Oriel Gray’s 1955 play The Torrents is a historical curio. Its claim to fame is that it won the same playwriting competition that Ray Lawler’s landmark Summer of the Seventeenth Doll did. The Elizabethan Theatre Trust chose to support Lawler’s work, not Gray’s, and the rest is history. Although Black Swan artistic director Clare Watson claims that The Torrents remains relevant today – and there are certainly interesting echoes across the years regarding women in the workplace and some of the more crazy dreams to supply water in West Australia – what is most striking about the play is how it subtly presents an alternative model of what might make Australia a mature nation.

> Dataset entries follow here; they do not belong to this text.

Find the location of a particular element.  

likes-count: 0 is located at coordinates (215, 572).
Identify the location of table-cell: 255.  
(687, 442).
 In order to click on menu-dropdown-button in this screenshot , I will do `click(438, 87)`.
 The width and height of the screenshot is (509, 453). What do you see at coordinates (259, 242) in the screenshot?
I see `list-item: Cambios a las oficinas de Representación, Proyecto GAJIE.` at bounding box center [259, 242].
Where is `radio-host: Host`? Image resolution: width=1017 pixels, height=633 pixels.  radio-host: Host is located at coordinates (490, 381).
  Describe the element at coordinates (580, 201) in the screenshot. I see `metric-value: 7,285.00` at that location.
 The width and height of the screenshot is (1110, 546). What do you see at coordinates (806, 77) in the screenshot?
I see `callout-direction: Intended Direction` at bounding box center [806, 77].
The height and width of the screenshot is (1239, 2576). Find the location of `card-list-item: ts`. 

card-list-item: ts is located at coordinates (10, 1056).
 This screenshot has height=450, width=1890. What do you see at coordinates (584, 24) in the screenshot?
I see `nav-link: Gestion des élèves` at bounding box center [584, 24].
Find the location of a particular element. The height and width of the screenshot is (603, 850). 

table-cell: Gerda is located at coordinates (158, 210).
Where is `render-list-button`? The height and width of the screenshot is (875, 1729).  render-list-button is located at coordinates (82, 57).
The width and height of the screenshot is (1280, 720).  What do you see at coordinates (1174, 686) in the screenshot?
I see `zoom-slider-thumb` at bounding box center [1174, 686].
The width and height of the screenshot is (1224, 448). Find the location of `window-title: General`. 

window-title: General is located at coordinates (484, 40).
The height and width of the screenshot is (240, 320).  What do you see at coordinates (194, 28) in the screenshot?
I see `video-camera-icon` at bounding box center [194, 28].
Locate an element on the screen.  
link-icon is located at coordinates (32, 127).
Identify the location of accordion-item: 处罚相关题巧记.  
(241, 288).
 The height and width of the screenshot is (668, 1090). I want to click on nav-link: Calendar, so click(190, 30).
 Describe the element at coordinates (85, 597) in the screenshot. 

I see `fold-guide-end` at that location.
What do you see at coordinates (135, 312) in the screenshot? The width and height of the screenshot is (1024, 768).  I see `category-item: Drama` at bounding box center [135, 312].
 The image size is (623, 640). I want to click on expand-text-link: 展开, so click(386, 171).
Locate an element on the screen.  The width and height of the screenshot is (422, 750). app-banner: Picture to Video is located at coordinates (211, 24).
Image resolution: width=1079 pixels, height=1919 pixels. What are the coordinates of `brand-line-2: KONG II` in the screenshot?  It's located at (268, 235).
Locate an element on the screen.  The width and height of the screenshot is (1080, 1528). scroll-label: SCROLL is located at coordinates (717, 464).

Luke Carroll, Celia Pacquola and Tony Cogin in The Torrents. All photos © Philip Gostelow
Set in a thinly disguised Kalgoorlie (here “Koolgalla”) during the 1890s gold rush, the action focusses on the sparring between the town’s two main patriarchs, newspaper manager Rufus Torrent (played by Tony Cogin, who sports a wonderful period-style beard) and mining magnate John Manson (Steve Rodgers). Torrent is persuaded to support an agricultural irrigation scheme that could benefit the whole region, while Manson insists that individualistic competition on the goldfields is the lifestyle best suited to ruthless colonial men of ambition such as himself. The catalyst for this confrontation comes in the form of Jenny Milford (played by actor-comedian Celia Pacquola), the daughter of a Tasmanian newspaper owner and now a successful and independent-minded journalist. Although not mentioned within the play, the story takes place a few years before women achieved the vote in West Australia in 1900. Further complicating the drama is Torrent’s son Ben (Gareth Davies), an idealist whose life is overshadowed by the relentless energy and charisma of his father, and who is undecided over his engagement to Gwynne (Emily Rose Brennan). Ben makes a rather lukewarm pass at Jenny towards the end of the play.
Gray was influenced by George Bernard Shaw, especially Shaw’s play Pygmalion (on which My Fair Lady was based), and Gray was writing just after the golden age of screwball romantic comedy films. Comparisons to His Girl Friday (1940), also about a self-assured female journalist and based on a play, seem hard to avoid, then and now.
The cast of The Torrents
The narrative is fundamentally an allegory about what it means to transition from an initial condition of anti-social, individualist, extraction economies and competition, to a social model which is both more communal and which is actively productive – the gold will come in the form of fruit from the trees, not rocks from the ground, as Jenny and Torrent put it. Such themes were a preoccupation for 1950s authors, Lawler’s own play being an allegory about the decline in the role of rural life in Australia and the dominance of urban centres and their apparently less manly inhabitants.
Despite Gray’s weighty topics, the play is written as a light comedy – although it lacks the flights of verbal repartee which characterises screwball comedy itself. Indeed, Pacquola’s Jenny comes across as far less self-assured and often rather vulnerable compared to Rosalind Russell in His Girl Friday. The strongest moments in Watson’s own production come less from the at times slightly stilted philosophical digressions, or the dialogue between the characters, and rather from some delightful moments of physical comedy and stage business. After failing to impress his father, the drunken Ben makes several failed attempts to throw his hat onto the hat-stand, but later in the play, given accolades by all for his role in promoting the irrigation scheme, he deftly turns and lands the hat precisely on one of the hooks. At another point the lowly newspaper assistants and type-setters are going about their business, moving up and down the stairs at the back of the set, or in from the door underneath them, and they periodically freeze awkwardly as they overhear various harsh verbal challenges between Jenny and Rufus. Sam Longley as the newspaper assistant Jock McDonald is particularly fun to watch, using his enormously long, tall form to exaggerate his movements and behaviour, fastidiously measuring with a ruler the precise placement of pencils for Jenny, or carefully eating his lunch. These moments, which progress neither plot nor character, are like little plays or vaudevillian sketches themselves, and they make an otherwise potentially overdrawn and melodramatic piece hysterically funny at times.
Gareth Davies and Emily Rose Brennan in The Torrents
In short, this is certainly a fun night out, but its rather moralising tone means that it isn’t exactly a romp. It does not attain the dizzying heights of US filmic comedy, and reflects a rather more restrained, Shavian and fundamentally British sensibility (despite its overt Australian content). Cast and crew acquit themselves extremely well, and the inventive set, with its multiple entrances, exits and levels, has a lovely patina of age and period detail without being fussy. The opening night audience found it a hoot, though personally I remain slightly mystified at their delight given how unrelentingly 1950s this piece is. I for one am rather glad that Australian playwrights, male or female, no longer feel the need to write such metaphors of how Australia has truly earned and reached nationhood and we can just get on with the job of writing good plays full stop.